## [Task details]
Set down exactly the lines below between the line holding "Viewport: 1475px width, 812px height." and the line holding "Open the chat bubbles", inclusive; no other line belongs in the answer.

## [Data shown]
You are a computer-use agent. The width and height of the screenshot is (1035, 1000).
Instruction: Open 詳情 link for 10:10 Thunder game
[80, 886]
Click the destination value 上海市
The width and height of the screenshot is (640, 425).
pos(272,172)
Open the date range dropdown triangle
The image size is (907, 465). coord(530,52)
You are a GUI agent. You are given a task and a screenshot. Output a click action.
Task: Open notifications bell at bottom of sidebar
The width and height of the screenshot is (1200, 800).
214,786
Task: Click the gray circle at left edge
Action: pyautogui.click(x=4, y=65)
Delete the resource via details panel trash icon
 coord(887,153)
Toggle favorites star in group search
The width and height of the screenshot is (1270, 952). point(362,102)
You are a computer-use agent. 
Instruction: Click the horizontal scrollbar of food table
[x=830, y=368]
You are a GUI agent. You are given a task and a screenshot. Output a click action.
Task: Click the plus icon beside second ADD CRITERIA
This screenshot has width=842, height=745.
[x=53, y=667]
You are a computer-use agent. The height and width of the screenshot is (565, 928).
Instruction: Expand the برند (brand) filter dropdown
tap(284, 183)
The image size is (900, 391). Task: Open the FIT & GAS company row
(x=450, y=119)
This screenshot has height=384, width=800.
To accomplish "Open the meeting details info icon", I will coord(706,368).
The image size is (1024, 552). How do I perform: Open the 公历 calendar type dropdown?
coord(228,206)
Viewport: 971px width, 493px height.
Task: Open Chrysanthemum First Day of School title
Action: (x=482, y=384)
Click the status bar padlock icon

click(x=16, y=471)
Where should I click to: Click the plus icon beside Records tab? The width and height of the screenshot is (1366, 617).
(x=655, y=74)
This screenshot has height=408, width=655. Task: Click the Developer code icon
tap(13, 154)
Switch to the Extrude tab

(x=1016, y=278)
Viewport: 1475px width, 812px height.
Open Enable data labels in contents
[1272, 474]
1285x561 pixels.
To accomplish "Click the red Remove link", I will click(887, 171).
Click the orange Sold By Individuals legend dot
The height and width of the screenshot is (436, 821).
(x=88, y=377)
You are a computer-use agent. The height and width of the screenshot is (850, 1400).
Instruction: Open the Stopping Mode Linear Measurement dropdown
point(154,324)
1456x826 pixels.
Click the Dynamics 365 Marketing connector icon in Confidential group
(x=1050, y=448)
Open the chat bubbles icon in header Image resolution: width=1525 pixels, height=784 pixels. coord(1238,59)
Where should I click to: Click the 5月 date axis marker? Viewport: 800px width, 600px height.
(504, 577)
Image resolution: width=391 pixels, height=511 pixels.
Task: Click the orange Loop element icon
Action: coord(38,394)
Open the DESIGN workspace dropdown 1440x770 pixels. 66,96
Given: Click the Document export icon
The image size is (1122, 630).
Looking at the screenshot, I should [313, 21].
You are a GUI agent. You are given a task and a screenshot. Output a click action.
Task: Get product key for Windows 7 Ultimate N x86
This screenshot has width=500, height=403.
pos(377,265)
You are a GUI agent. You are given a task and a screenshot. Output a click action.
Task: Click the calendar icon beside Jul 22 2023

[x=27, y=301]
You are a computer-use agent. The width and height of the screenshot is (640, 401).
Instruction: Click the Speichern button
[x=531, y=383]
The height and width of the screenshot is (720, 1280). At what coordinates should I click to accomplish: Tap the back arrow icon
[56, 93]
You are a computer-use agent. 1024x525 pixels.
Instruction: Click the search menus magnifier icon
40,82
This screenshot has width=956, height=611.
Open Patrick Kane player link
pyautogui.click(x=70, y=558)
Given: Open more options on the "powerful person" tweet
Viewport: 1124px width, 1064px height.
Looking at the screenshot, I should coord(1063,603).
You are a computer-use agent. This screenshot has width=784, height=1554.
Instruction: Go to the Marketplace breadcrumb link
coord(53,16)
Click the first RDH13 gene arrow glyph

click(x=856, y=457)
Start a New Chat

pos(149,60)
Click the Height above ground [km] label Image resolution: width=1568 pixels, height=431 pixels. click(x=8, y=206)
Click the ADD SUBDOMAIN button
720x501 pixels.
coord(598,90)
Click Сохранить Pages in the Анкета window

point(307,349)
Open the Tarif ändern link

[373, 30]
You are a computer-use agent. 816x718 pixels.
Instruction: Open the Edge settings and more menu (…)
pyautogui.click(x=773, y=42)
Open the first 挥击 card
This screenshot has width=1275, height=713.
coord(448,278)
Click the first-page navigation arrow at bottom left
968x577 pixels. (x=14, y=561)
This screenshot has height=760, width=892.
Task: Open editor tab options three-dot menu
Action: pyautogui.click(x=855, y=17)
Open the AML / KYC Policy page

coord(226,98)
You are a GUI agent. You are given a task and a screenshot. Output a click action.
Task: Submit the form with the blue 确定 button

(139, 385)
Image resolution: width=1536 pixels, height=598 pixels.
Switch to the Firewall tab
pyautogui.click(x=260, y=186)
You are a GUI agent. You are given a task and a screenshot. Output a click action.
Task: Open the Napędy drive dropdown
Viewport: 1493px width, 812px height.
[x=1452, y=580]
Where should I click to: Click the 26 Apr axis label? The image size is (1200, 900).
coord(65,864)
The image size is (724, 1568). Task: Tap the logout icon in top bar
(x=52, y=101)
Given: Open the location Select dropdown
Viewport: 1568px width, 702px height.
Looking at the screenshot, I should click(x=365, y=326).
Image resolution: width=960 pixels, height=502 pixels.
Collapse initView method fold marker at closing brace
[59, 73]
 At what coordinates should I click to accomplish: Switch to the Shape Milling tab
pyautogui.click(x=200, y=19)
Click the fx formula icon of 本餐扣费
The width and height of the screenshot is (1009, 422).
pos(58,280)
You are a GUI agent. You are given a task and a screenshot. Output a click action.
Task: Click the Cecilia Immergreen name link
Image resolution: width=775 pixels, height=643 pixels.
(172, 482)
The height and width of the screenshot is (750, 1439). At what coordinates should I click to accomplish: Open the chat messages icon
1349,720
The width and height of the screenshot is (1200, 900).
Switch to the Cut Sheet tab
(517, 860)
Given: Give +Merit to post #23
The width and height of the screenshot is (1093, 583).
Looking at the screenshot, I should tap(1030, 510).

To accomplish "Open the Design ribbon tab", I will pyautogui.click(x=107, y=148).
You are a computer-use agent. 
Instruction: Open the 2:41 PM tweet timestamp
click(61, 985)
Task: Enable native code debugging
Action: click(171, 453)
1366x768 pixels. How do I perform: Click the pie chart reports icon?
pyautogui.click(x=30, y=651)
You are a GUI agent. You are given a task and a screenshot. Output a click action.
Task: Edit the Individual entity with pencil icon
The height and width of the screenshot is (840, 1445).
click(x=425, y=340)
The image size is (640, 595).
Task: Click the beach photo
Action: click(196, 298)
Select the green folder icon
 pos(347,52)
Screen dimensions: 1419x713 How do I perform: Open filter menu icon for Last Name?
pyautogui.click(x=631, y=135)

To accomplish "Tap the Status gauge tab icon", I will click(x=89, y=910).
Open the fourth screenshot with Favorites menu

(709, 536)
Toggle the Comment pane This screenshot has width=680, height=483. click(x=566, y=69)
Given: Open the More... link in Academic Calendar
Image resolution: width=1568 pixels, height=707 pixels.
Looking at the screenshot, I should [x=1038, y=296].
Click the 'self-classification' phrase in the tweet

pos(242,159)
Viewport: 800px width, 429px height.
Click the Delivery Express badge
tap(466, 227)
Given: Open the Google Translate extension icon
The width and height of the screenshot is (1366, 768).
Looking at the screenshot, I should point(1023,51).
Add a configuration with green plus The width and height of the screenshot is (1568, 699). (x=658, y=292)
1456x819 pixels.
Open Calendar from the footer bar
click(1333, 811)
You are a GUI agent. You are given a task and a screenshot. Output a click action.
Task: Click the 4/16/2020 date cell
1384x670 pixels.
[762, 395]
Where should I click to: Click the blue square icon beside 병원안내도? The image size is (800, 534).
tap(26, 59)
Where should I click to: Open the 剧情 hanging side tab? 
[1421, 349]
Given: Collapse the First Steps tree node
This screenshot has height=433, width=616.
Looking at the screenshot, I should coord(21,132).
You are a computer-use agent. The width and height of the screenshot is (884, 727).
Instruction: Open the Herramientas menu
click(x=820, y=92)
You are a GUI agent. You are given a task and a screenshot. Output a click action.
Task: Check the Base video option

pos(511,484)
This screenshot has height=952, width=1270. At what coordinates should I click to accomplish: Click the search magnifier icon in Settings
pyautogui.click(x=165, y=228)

## [Solution to the problem]
Viewport: 1475px width, 812px height.
Open Enable data labels in contents
[1272, 474]
1285x561 pixels.
To accomplish "Click the red Remove link", I will click(887, 171).
Click the orange Sold By Individuals legend dot
The height and width of the screenshot is (436, 821).
(x=88, y=377)
You are a computer-use agent. The height and width of the screenshot is (850, 1400).
Instruction: Open the Stopping Mode Linear Measurement dropdown
point(154,324)
1456x826 pixels.
Click the Dynamics 365 Marketing connector icon in Confidential group
(x=1050, y=448)
Open the chat bubbles icon in header Image resolution: width=1525 pixels, height=784 pixels. coord(1238,59)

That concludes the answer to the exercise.